Although improving, changing money remains a frustrating and costing experience in most places. The best thing is still to carry a fair amount of US$ cash (fortunately, you do not need much).
Changing travelers cheques is now possible in most places but the rate will be lower (C13 instead of C13.30 for example) and a commission of around 3% added. The only exception to this commission was found in Granada, also the best place to use plastic to get money (cash advance).
A lot of hotels or guesthouses nowadays accept credit cards to settle the bill but you should beware of the cost of such an operation back home. There are no ATM machines yet.
Nicaragua is one of the cheapest country to visit in the area, on par with Guatemala and Honduras. The quality-price ratio is sometimes even better. On average, you could live correctly, without any luxury, with less than US$10 per day. Unfortunately, you must add US$9 for the entry and exit tax.
Guesthouses are reasonably priced at around US$4-5 for one or US$6-8 for two. Sometimes, you may even get a shower for this price. A basic dinner in the street or local restaurant should cost less than US$2. Sometimes, you may even get a culinary feast at this price. Transportation by chicken bus is very cheap at around US$0.5 per hour.
Beers are among the cheapest in the area at $0.75 for 660ml. Water is very expensive as no little plastic bags are available like in Guatemala or Honduras : the gallon should cost between US$0.6 and US$1 depending of where you buy it. The 1.5L bottle will cost the same ! Fortunately, the water was reported safe to drink in most places : indeed, I did not get any problem.
Like in the other neighboring countries, imported goods are more expensive (or much more expensive) than at home and shopping in the supermarkets is a very frustrating experience as most goods are imported : you won't save much there ! A few items like film development or telephone to home are ridiculously expensive.
See Passplanet's Cost Table for more details.
As a whole, Honduras is a rather healthy country to visit and common sense is the only requirement.
As the tap water is usually safe to drink, there is less need to be cautious with vegetables and local ice creams.
It is recommended to follow a Malaria prophylaxis treatment (usually Nivaquine) for the whole country. The risk is maximum on the Atlantic Coast. Avoiding the bites is always the best idea.
Being up to date with your inoculations (polio, tetanus, typhoid, diphtheria) is of course essential and adding hepatitis A and B is recommended.
The ridiculous price of water : the 500ml cost nearly the same as a coke : C5 ! The 1.5L cost C7 and the gallon C10 (maybe C7.5 in supermarkets). Even more on Ometepe. Unlike Guatemala or Honduras, there are little supply of "agua bolsa", those handy & cheap 500ml plastic bags.
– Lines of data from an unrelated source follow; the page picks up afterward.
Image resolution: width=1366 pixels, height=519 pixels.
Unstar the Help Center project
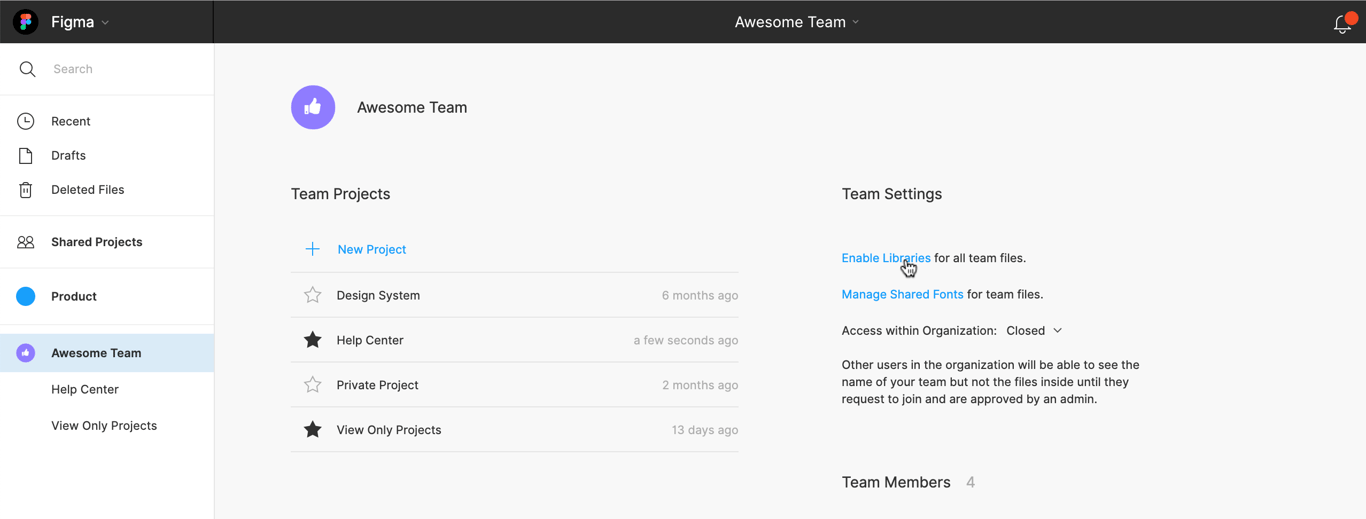coord(313,340)
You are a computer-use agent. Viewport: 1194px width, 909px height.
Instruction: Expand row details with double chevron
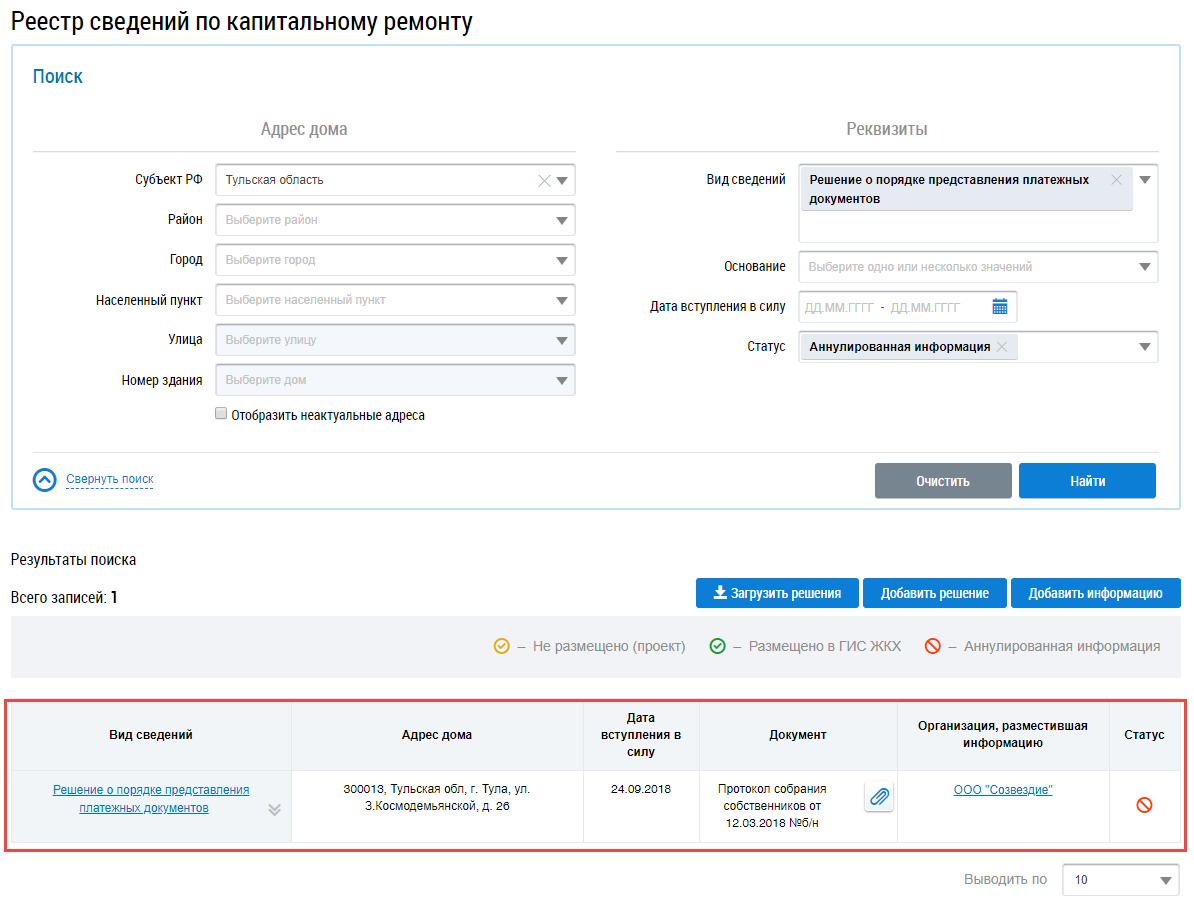(274, 810)
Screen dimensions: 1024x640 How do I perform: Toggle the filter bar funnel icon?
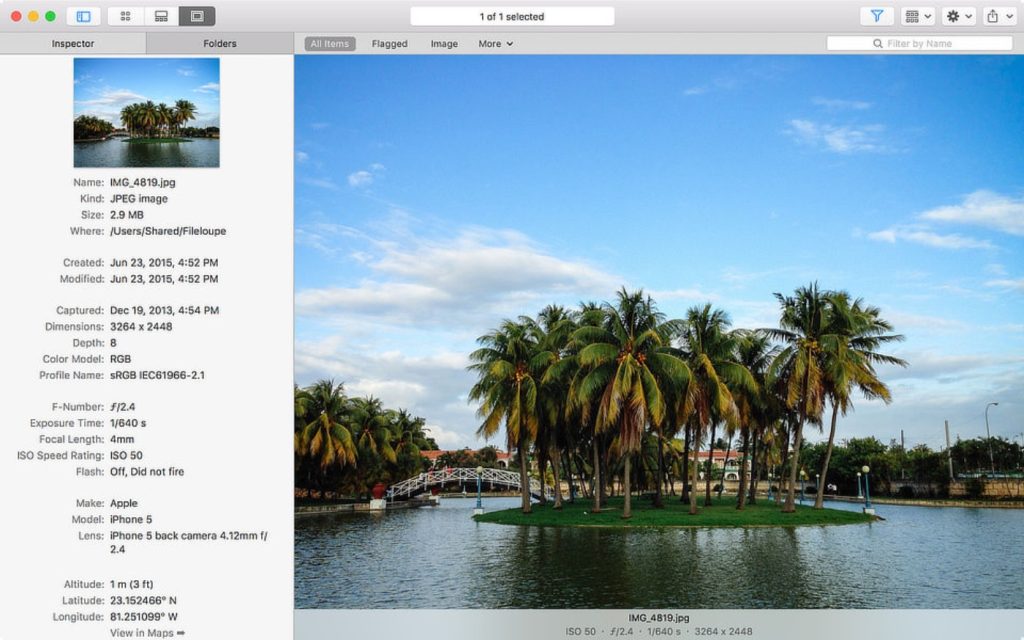click(877, 16)
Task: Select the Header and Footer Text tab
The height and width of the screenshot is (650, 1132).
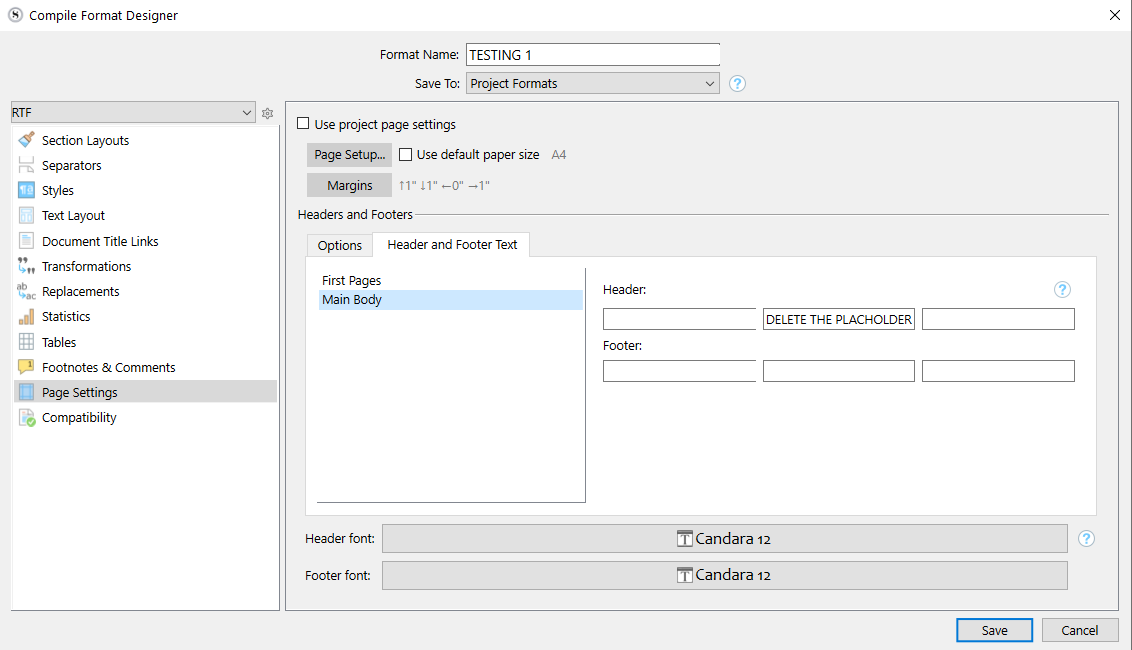Action: 452,245
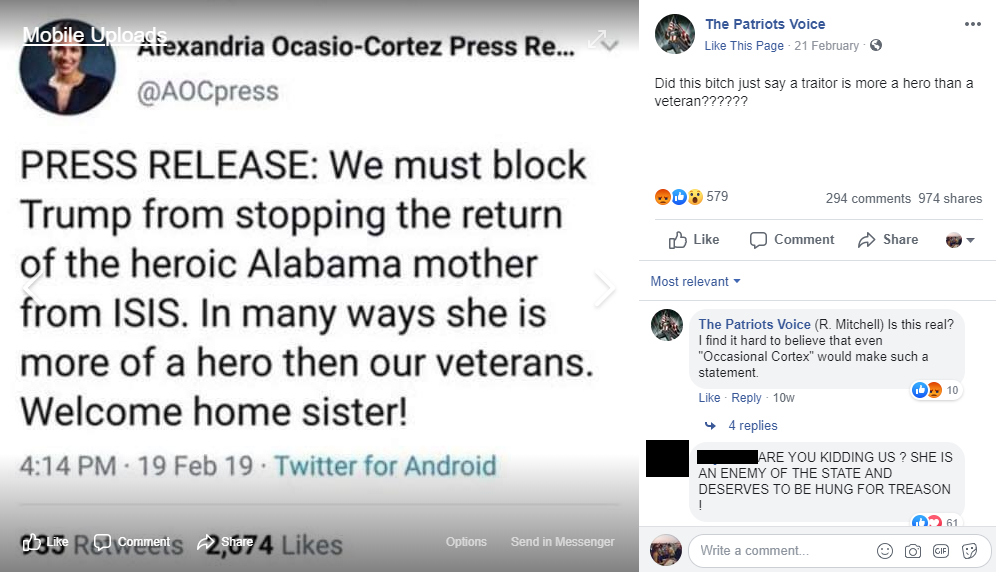This screenshot has height=572, width=996.
Task: Choose Send in Messenger
Action: point(562,542)
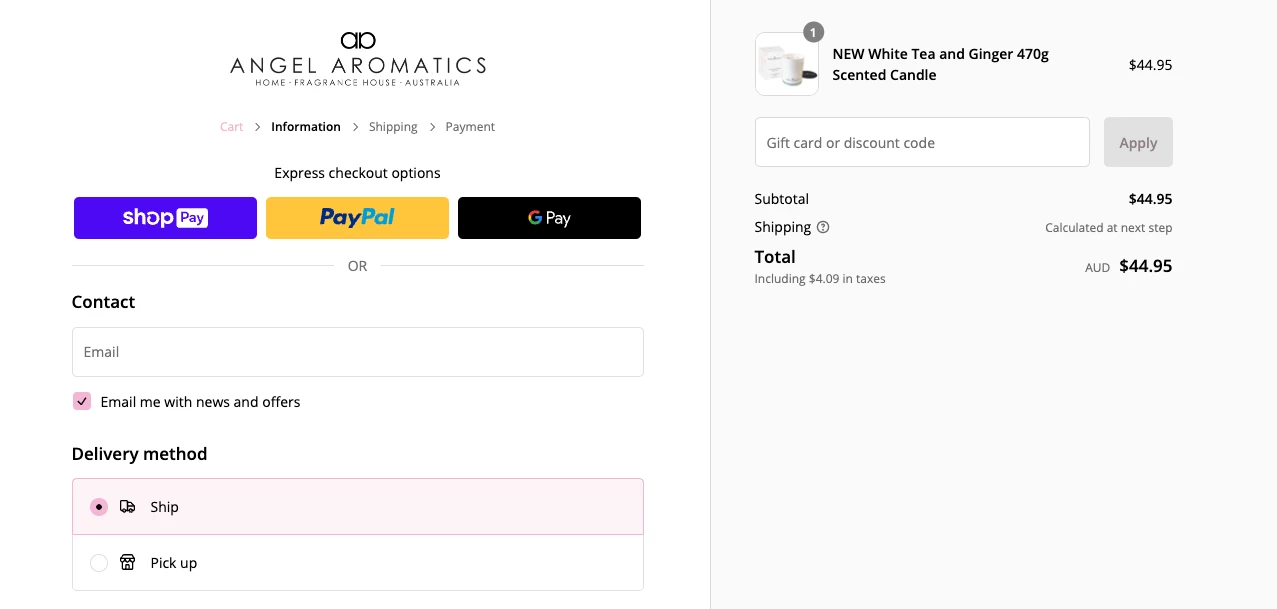
Task: Click the Email input field
Action: (x=357, y=352)
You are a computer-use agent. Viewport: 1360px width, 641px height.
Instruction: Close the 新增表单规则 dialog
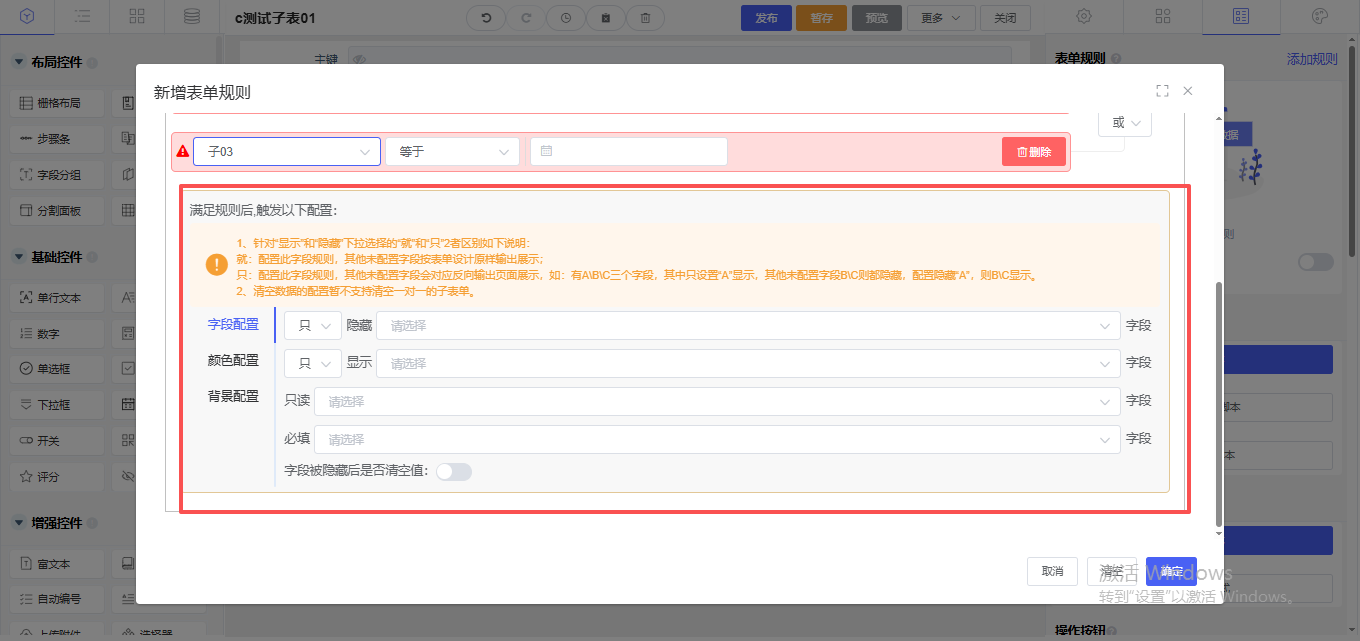1188,91
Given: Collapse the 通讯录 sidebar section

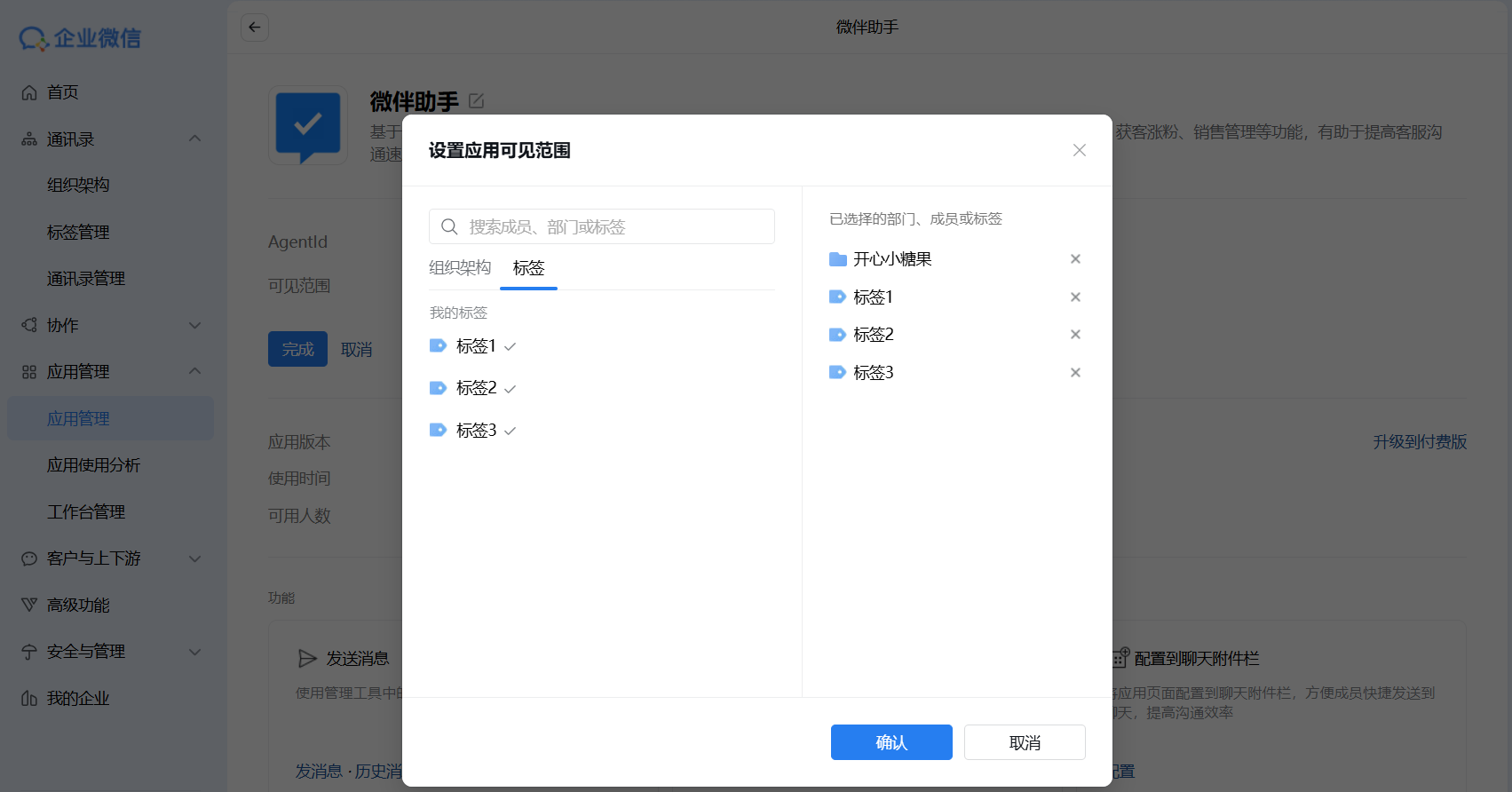Looking at the screenshot, I should coord(194,139).
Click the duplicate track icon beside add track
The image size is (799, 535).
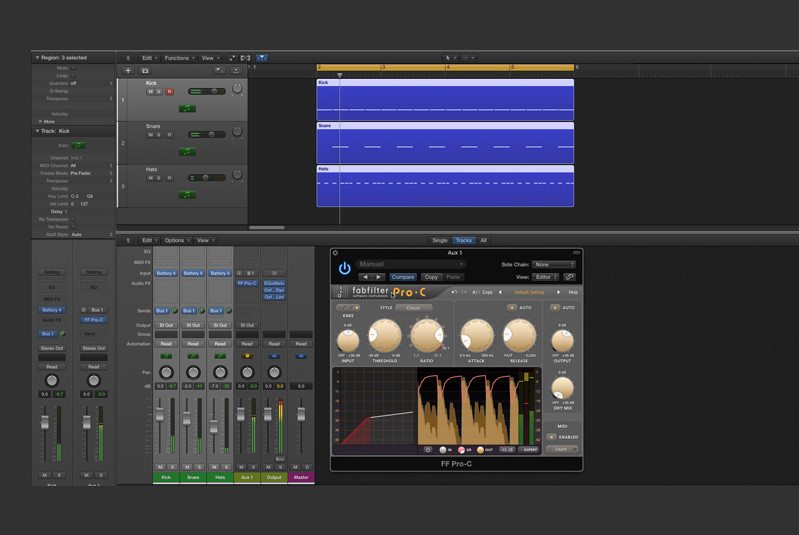click(145, 71)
But there is a reason for that : the tap water is usually drinkable.
The difficulty to change TC and the bad rate (with or without commission) when changing is possible (one exception : Granada !). If you do not wish to rely on plastic (major cards accepted in big cities) you will need to get a supply of US$ banknotes before entering the country. Fortunately, Nicaragua is cheap, so you do not need to carry a fortune... Unfortunately, once out of cash, you have to leave...
The beggars, in particular when those are kids ! They can be pushy and irritating (most will be smiling, helpful & friendly) but they are above all pitiful. They concentrate heavily at the Guasaule border and the capital. In other places, some kids are still asking for money but certainly do not need it as badly. If you give, give only to the first category and in exchange of a service.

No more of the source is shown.